TIPS & TRICKS

Ensuring Success with Splunk ITSI - Part 3: Adaptive Thresholding

Okay, so you’ve decided it’s time to use adaptive thresholding for one or more of your service KPIs. Awesome!

Building on foundational guidance from Ensuring Success with Splunk ITSI Part 1 and Part 2, let's get deep into the best practices around adaptive thresholding. Once again, getting the right configurations in place to generate meaningful thresholds and alerts with adaptive thresholding requires both guidance and experience.

Here's some of that guidance.

Severities Aren’t What They Used to Be

Before we get into configurations, we need to ammend our definition and understanding of KPI severity. In Splunk IT Service Intelligence (ITSI), as I’m sure you recall, we have 6 severities: critical, high, medium, normal, low, and info.

With static thresholds, we tend to associate these states with some degree of "working" or "broken," and we attempt to threshold them accurately so that a KPI is only critical when we’re pretty sure something is really broken. However, adaptive thresholds aren’t necessarily about "working" and "broken"—they are about "normal" and "abnormal." Therefore, it will help if you mentally redefine these states to something more like extremely high, abnormally high, normal, abnormally low, and extremely low.

This distinction—while subtle—is very important; it will shape your mindset on threshold values and alert configurations when using adaptive thresholds.

Which Algorithm Should I Use?

For clarification, this section does not focus on which pre-configured thresholding template to use; we’ll talk about that in a moment. Here, we simply want to discuss each of the three algorithms and which might be best for your situation. We won't go deep into the mathematics of each equation because it is pretty straightforward and plenty of general information can be found online.
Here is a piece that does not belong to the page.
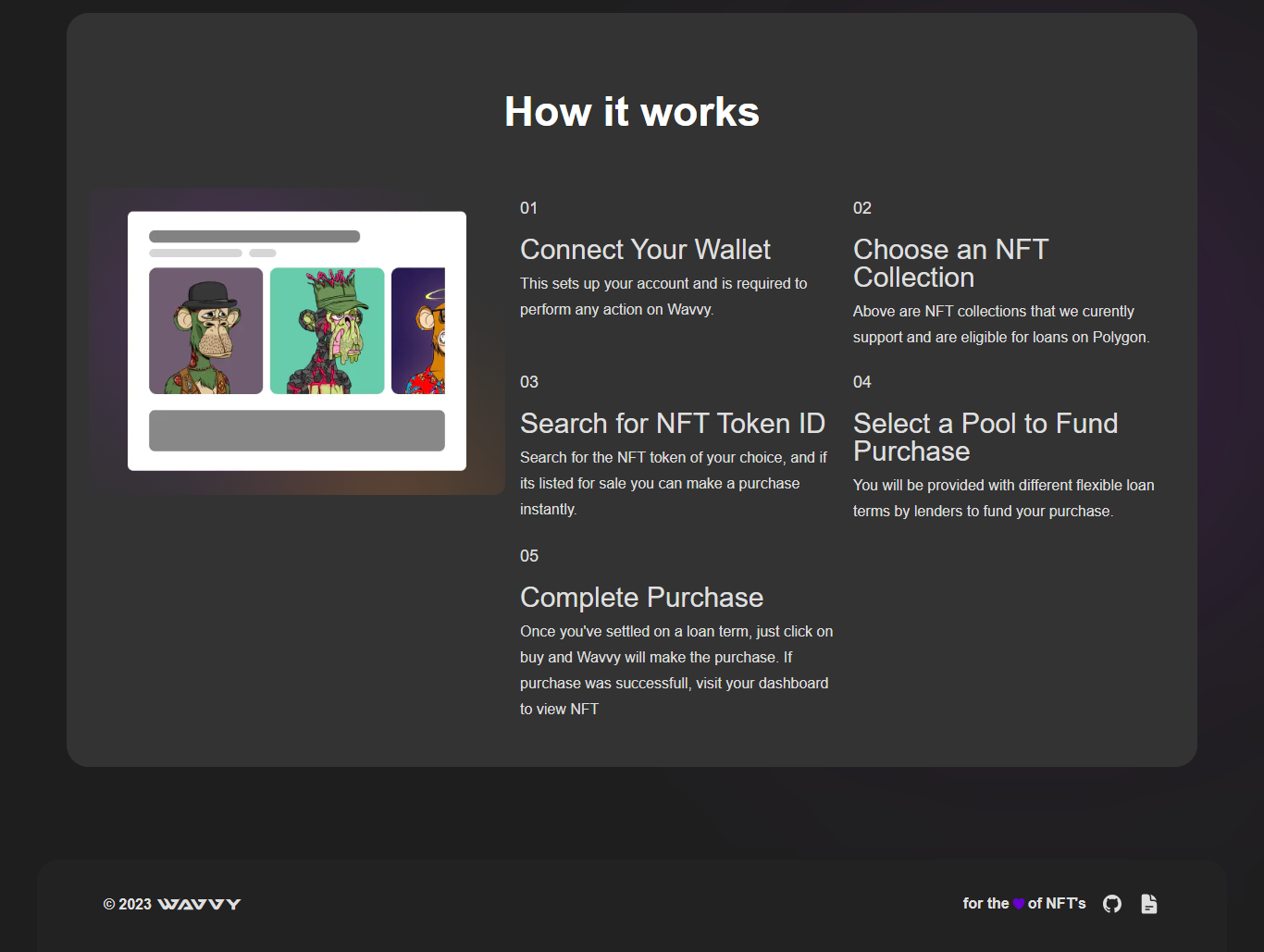1264x952 pixels.
Task: Click the 'Complete Purchase' heading
Action: pos(641,598)
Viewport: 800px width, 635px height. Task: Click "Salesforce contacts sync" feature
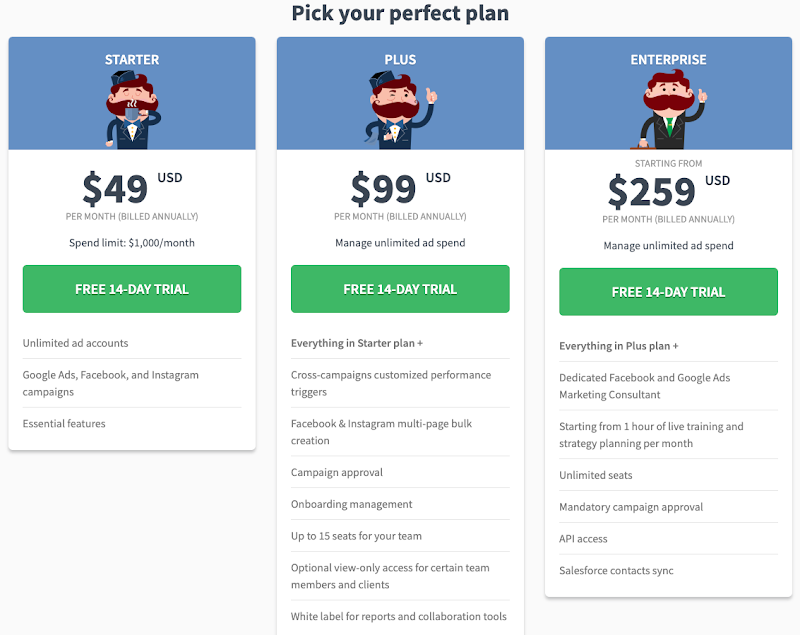(616, 571)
What I want to do is call out the general behavior and practical pros and cons for each algorithm, so that you can choose the one that best suites your needs. Keep in mind that each algorithm will re-compute future threshold values each and every night based on historical data spanning the configured training window for that KPI.

Quantile
The quantile algorithm allows you to put threshold bounds at various percentiles based on historic data. As a simple example, we might choose to set critical severity for data points falling below the 1st percentile (0.01) and above the 99th percentile (0.99). Because you must choose percentile threshold values between 0 and 1, this is the only algorithm of the three that will never produce thresholds above or below your historical data min and max values. Because of this, you are likely to see your threshold bounds crossed repeatedly when using quantile presuming future data behaves like historic data. This could influence your alarming strategy, but on the plus side, this algorithm is simple to understand and is fairly resistant to very large outliers in historical data.

Standard Deviation
The standard deviation algorithm allows you to specify thresholds based on multiples of the standard deviation from the mean—negative values producing thresholds below the mean and positive values producing thresholds above the mean. This algorithm is sensitive to outliers in historic data which may cause much larger threshold values than you desire or expect. Additionally, if your data is skewed (larger values and outliers present, but smaller values and outliers not present, such as what you might see with a response time KPI) you might struggle to generate meaningful lower bound thresholds. If your data is well distributed about a mean, this could be a good choice for you. Moreover, even if your data is skewed, this could be a good choice for you if you only care about meaningful thresholds in the direction of the skew.

Range
Range may feel a little bit like quantile, but they are quite different. Range is interested in the min and max data points from your historic data and the span between those values (max – min). Your thresholds then become a multiplier of the span added to the min. So, a value of 0 will set a threshold to the historic data min, a value of 1 will set a threshold to the historic data max, a value of -1 will set the threshold to the min – span, and a value of 2 will set the threshold to the max + span.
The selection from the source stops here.